Esa noche de la insinuación, Filomena debió ponerse - bajo el manto del mosquitero- de un mal gusto con aquellas palabras que le lanzó un desconocido por la ventana; pensando - quizás en las mujeres de la vida- que, en un tiempo atrás, rindieron su culto a la carne y animaron a hombres y viajeros con sus oraciones de cuerpos desnudos, entre aquellas cuatro paredes donde se oteaba el silencio de las estrellas.

Juancho Rodríguez pasó esa noche con su atajo de ganado hacia La Romana, el joven pueblerino despreocupado - sin saber que la casa había sido comprada por los Ducler - llegó hasta aquel lugar mordiendo tentaciones y soñando con apetitos sexuales.

Tocó la puerta y nadie le respondió.

- ¿Quién es? - pregunto Filomena, minutos después.

- Yo amor querido, ábreme la puerta que vengo muerto de frío – dijo el joven.

Aquellas palabras de recato causaron estupor en los oídos de Filomena, luego que las escuchara perpleja en la soledad. Otra noche, el viejo Don Perfecto Diamón - amigos de los Ducler -, paso por la vieja casa de la Calle Cuartel, con un saco de verduras y recados de familia. Venía de la Sierra de Tiznados, con su único amigo un burro bisoño, al trote de un viaje largo.

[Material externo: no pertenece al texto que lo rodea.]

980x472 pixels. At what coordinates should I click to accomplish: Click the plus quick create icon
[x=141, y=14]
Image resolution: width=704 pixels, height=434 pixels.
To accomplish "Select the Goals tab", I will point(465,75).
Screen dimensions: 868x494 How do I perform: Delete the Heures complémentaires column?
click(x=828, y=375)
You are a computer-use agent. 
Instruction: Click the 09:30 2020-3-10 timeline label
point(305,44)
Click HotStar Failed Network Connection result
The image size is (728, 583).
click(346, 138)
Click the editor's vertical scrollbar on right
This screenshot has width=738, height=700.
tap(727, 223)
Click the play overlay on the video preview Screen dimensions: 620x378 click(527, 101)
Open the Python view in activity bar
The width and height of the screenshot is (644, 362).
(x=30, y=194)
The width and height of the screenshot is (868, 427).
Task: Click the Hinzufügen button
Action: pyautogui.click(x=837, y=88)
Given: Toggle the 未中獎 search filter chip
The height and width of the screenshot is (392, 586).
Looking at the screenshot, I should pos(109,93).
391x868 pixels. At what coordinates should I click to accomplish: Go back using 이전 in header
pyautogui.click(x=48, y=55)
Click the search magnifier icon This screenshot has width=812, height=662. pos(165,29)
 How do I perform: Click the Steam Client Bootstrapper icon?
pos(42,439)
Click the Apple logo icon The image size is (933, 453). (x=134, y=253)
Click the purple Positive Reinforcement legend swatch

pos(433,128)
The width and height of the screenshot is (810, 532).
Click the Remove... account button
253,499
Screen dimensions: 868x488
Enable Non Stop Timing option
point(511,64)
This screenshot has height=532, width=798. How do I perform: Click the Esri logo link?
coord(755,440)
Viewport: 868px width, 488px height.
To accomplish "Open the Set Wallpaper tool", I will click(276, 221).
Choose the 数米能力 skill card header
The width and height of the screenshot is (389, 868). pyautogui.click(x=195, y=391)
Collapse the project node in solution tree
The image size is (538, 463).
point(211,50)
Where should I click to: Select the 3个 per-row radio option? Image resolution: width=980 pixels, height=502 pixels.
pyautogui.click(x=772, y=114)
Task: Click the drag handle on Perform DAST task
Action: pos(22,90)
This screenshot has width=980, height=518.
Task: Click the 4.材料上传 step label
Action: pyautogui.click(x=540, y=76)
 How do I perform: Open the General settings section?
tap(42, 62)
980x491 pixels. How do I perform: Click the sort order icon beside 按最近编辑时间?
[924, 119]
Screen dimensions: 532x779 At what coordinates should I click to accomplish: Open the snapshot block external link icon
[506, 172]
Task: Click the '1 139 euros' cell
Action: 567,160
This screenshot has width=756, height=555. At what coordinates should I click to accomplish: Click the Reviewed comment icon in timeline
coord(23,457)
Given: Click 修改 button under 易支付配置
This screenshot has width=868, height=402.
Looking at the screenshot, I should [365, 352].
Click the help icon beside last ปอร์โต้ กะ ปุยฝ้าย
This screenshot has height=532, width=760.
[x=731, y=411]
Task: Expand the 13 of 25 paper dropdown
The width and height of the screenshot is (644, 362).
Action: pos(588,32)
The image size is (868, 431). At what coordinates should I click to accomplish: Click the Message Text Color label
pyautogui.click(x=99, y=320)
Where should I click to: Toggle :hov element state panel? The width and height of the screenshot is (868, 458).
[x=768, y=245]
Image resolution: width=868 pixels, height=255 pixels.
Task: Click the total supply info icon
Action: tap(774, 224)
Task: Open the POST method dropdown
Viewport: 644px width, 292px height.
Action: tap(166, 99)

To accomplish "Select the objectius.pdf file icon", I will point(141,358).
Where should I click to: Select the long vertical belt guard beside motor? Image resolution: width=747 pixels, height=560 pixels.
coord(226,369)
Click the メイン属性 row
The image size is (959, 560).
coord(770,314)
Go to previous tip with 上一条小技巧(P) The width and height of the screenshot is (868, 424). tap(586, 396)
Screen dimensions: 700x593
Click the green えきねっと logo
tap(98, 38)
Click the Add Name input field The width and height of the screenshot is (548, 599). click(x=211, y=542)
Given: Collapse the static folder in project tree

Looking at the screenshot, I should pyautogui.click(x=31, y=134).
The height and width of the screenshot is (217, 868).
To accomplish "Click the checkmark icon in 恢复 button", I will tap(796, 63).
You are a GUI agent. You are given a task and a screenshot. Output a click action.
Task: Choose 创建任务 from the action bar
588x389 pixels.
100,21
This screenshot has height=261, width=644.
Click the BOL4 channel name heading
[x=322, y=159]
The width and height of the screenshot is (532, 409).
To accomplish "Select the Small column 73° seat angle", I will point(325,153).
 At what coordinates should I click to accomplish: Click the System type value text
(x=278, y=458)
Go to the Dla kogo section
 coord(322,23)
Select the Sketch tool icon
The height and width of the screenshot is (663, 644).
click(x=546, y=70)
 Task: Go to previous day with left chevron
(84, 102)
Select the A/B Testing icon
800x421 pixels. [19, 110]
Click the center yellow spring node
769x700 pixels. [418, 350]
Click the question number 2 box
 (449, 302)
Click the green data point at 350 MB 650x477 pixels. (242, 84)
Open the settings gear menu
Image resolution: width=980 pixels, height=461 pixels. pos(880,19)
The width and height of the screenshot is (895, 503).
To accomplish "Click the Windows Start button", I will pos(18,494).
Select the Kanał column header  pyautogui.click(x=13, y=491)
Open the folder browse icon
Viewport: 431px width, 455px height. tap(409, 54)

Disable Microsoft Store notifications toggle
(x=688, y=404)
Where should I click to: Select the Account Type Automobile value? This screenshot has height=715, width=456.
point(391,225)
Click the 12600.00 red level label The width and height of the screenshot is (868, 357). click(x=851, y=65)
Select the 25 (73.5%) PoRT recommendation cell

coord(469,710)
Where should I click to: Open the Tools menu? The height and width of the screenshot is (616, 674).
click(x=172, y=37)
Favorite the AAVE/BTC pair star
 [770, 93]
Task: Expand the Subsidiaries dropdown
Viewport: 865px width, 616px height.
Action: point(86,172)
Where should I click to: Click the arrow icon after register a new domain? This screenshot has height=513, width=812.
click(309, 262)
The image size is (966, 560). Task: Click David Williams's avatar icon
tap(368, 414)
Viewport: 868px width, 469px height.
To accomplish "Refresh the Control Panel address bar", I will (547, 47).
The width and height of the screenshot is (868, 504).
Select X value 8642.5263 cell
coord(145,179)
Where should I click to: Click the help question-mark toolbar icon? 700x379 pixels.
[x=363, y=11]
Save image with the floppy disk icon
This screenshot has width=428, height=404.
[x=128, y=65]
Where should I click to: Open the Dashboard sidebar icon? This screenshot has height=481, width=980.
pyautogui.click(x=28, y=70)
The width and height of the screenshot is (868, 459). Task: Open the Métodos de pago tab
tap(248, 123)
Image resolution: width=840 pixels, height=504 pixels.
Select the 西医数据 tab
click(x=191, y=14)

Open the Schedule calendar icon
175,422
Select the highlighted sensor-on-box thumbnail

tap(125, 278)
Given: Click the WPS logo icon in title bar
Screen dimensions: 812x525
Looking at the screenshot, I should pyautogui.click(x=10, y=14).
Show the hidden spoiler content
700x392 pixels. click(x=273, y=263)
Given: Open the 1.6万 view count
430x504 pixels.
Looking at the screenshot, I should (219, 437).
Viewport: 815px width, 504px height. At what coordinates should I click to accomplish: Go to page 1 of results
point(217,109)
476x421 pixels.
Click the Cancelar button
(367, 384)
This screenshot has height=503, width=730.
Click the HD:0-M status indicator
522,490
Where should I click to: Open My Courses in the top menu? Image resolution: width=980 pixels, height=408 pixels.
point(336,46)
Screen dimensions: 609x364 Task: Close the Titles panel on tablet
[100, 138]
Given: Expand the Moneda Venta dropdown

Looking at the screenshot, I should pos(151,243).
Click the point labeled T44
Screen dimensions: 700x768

Diamón tocó la puerta de la familia Ducler, y como era de esperarse Filomena y sus tres hijas se pusieron nerviosas, pensando en los vagabundos y aprovechadores de mujeres indefensas.

- ¿Quién es el que está tocando la puerta? – asistió Filomena.

- Yo, Perfecto Diamón – le respondieron, desde afuera.

- ¡¿Qué?! ¡Secreto de amor! – replicó Filomena, sobresaltada.

Inmediatamente, sin pensarlo dos veces, Filomena le respondió a su visitante: “ - Hazme el favor, sea quien sea, retírese de la puerta”.

Pero, seguidamente, una de sus hijas replicó:

- Nooo, mamá. No es Secreto de Amor, es don Perfecto Diamón; y parece que viene de la Sierra, porque nos trae un saco de verdura de casa de la tía Julia.

Esa noche, bajo una luna de cazar venados, Filomena Bucal se mecía en silencio. Había terminado siendo sorda, pero con el privilegio de conversar con los muertos. Siempre tenía las manos frías, faltas de calor; y su murmullo en su habitación se sentía como de otro mundo.